Fusarium avenaceum and F. poae differ from the other Fusarium species in that they do not produce chlamydospores and therefore can only survive as a saprophyte on infected crop residue. The ability of F. avenaceum to thrive in such a diversity of host environments (pulse roots, cereal roots and heads, crop residues) has allowed this pathogen to maintain or increase its prevalence in Saskatchewan.
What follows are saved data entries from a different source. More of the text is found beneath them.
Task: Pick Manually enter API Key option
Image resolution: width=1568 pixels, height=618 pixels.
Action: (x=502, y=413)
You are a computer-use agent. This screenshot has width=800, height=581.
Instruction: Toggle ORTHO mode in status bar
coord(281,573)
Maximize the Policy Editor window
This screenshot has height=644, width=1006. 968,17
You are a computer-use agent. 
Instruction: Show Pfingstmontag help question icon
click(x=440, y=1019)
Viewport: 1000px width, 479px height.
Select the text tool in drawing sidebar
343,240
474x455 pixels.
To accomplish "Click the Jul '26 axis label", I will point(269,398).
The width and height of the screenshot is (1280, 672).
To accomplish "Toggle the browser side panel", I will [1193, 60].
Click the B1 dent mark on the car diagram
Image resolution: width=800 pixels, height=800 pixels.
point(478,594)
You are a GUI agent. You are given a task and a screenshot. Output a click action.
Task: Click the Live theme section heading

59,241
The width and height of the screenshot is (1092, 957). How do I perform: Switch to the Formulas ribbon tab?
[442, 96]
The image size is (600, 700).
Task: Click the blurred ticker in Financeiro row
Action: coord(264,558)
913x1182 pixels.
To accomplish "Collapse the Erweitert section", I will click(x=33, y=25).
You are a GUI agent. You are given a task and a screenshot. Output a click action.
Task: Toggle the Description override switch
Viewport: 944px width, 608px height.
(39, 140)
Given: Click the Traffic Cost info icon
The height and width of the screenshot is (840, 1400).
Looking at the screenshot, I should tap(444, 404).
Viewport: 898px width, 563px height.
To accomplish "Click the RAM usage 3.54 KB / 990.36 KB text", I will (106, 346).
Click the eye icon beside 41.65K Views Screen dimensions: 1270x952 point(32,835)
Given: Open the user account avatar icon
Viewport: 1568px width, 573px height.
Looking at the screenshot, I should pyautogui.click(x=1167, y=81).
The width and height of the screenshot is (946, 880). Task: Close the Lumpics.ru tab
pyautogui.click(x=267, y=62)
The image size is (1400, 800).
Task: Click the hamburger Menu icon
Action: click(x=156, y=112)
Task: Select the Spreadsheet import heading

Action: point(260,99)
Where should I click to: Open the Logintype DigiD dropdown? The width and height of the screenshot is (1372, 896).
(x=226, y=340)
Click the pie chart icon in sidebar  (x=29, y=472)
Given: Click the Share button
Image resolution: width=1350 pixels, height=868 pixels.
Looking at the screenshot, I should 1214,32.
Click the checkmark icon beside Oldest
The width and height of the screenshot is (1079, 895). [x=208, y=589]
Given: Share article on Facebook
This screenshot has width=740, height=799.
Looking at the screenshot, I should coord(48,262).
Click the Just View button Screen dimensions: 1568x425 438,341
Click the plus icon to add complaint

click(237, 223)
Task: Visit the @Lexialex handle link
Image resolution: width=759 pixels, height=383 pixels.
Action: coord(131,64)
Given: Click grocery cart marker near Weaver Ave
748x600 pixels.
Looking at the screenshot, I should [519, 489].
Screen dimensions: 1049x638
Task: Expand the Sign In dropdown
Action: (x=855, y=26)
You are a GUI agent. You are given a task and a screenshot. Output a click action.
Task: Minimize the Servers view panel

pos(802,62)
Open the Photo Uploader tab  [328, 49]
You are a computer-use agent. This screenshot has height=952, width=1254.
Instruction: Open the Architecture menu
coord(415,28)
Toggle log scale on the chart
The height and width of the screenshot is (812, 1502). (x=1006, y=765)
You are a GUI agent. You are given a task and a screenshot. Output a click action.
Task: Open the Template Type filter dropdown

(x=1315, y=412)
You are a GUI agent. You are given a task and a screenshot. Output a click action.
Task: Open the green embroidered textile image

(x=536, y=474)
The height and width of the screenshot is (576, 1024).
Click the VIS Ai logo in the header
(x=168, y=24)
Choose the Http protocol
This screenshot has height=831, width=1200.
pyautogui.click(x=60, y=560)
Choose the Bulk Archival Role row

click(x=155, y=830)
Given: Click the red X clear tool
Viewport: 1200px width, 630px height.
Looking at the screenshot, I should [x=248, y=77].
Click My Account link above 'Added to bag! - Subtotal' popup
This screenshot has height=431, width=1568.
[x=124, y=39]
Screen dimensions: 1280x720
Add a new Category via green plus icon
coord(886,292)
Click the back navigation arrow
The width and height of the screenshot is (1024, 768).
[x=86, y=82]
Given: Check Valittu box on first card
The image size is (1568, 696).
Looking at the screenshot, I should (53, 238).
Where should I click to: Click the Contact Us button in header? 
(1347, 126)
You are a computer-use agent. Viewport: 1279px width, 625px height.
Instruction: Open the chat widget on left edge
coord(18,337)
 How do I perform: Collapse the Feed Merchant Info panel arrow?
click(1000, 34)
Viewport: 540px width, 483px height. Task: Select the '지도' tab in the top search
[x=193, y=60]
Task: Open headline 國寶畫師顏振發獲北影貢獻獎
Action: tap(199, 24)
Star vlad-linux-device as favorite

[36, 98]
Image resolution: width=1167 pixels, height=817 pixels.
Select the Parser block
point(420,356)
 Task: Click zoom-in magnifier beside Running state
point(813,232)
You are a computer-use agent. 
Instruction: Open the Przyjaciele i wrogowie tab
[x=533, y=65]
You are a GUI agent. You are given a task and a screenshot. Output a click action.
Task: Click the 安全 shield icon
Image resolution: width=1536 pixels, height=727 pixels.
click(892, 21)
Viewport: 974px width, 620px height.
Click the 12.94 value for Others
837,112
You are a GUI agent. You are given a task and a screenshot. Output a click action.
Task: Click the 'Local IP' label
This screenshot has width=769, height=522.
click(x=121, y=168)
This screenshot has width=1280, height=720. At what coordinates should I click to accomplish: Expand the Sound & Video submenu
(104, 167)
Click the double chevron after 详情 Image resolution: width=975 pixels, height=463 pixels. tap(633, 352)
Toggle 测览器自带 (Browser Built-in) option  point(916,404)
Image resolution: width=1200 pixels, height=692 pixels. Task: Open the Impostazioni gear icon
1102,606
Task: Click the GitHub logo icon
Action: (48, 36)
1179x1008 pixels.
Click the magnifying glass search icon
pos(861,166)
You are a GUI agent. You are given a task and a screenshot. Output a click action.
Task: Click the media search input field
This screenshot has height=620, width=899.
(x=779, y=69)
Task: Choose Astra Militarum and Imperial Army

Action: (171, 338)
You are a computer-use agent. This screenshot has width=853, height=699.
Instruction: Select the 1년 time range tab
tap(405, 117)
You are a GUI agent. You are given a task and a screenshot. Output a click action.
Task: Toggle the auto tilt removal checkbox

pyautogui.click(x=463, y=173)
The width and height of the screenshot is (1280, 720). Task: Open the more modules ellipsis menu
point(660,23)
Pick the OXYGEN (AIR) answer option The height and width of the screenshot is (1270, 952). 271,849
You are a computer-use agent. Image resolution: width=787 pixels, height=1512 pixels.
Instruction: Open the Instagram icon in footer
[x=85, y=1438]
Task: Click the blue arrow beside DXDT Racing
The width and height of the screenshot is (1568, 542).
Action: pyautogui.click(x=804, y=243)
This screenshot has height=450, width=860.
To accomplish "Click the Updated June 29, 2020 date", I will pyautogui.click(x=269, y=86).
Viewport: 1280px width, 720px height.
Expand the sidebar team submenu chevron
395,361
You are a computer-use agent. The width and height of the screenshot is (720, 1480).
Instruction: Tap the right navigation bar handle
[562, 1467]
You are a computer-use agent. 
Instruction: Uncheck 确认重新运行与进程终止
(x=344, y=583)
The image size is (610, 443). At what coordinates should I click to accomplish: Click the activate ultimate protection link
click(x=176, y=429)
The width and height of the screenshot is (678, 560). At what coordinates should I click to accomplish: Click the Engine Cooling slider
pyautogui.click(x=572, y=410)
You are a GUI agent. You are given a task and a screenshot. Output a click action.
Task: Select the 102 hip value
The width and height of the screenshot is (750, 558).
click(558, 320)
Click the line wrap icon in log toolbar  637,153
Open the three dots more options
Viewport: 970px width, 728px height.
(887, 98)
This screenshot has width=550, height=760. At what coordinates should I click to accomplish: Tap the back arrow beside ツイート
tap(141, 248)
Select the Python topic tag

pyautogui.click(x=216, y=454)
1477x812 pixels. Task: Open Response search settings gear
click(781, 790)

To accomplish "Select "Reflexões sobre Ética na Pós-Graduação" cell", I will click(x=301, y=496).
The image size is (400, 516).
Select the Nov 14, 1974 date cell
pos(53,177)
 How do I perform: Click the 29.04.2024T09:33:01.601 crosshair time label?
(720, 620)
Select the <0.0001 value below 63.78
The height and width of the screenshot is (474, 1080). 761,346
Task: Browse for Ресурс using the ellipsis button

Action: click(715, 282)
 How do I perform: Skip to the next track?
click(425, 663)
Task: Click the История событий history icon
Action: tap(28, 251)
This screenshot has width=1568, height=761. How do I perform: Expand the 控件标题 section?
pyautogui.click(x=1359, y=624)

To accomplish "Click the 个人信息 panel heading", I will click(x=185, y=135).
Root rot symptoms produced are similar between most of the Fusarium species. Small brown lesions nearly always start at the point of seed attachment, where the pathogen typically first enters the plant (Figure 1). As the disease progresses, these smaller lesions coalesce into larger necrotic areas that wrap around the entire stem and can expand upwards on the stem by 1-2 centimetres above the soil level (Figures 2 and 3). Compared to Aphanomyces root rot, it takes Fusarium more time to form lesions as well as spread into the root system.
Dr. Syama Chatterton, Research Scientist with Agriculture and Agri-Food Canada, hypothesizes that the plant switching from the vegetative stage to the reproductive stage provides the stress needed for Fusarium to begin colonizing the root tissue. Severely infected root systems can experience an 80-100% reduction in root mass, along with very poor nodulation. In this final stage of root rot, the taproot is girdled and the plant is yellow, wilted, and will die off completely (Figure 4). Fusarium solani and F. avenaceum can both infect the xylem, as indicated by red streaks running through the vascular bundles (Figure 5).
Fusarium root rot often appears as yellowing patches in the field, but shoot symptoms are indistinguishable from Aphanomyces root rot (Figure 6). Also, extensive yellowing and stand collapse do not occur to the same severity as with Aphanomyces root rot. The most severe symptoms and crop yellowing are seen when Fusarium and Aphanomyces root rots are present together (Figure 7).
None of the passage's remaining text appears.